Second, follow Christ with the life he has given you. Jesus’s last words to Peter were “You follow me!” We’ve each been given unique gifts, families of origin, skills, passions and opportunities to honor God with. Walk in trust for God that he is good and is unfolding a plan for us to glorify him with. Paul helps us understand how God has filled out lives with specific good works in Ephesians 2:10, “you are God’s workmanship, created in Christ Jesus for good works, which God prepared beforehand that we should walk in.” Every stage of life you are in contains a blessing whether you’re a child, in your “prime” or trending towards the end of your time on earth. You may have more wisdom, ability, or opportunity depending on what stage you are in. Maybe you wish you were older or younger, you had more money or time or that  things played out differently in your career or family… The question is, “what are you going to do about it?” Wisdom would be to pray and think about what you can do with the now and how you can follow Christ today rather than leaning into regret for what could have been or being caught up in anxiety about what could be. The most faithful thing we can do is to follow Jesus with the life he has given us for he is worthy. 

At your community group:

Take 15-20 minutes to share about how God has been at work in your life, prayer concerns and pray for one another.

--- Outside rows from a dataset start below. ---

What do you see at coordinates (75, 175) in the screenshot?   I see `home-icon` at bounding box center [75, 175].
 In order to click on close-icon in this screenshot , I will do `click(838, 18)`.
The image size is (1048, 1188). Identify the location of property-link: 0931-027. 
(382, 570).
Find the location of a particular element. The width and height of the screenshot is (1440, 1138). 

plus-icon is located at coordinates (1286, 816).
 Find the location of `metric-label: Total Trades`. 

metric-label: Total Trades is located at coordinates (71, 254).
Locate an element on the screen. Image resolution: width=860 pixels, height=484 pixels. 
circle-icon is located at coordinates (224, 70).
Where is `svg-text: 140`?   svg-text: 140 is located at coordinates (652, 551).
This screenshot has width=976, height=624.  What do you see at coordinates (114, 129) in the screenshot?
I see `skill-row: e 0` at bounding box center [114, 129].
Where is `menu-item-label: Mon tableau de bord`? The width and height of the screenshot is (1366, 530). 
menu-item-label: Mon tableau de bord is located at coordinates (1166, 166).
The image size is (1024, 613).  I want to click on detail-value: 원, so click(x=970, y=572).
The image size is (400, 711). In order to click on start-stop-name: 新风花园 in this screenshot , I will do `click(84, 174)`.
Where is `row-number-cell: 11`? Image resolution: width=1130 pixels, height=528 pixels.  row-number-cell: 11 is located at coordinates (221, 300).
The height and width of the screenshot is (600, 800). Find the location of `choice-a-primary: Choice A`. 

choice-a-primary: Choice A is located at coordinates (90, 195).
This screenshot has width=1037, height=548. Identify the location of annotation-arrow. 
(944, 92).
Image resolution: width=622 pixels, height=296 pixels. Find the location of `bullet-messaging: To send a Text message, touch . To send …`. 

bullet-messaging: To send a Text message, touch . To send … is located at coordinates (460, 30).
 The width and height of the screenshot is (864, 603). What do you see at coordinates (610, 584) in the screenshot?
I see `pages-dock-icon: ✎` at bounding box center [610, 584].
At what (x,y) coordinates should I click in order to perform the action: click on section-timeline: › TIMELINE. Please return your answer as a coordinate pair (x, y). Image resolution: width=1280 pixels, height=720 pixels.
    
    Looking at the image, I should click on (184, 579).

How did God speak to you through the scripture and the sermon this week? 

Discussion Questions:
Read John 21:19-25

Why did Jesus tell Peter about the future that was waiting for him and how was that future connected to Peter’s role in the church?

Read 1 Peter 2:20-21. Why is suffering and persecution part of the Christian life and why would the world be hostile to followers of Jesus today?

What are some reasons that comparison can hinder our joy in Christ? 

How can you stay focused on following Jesus with what he has given you today, rather than being caught in the temptation to as the question “what about them?”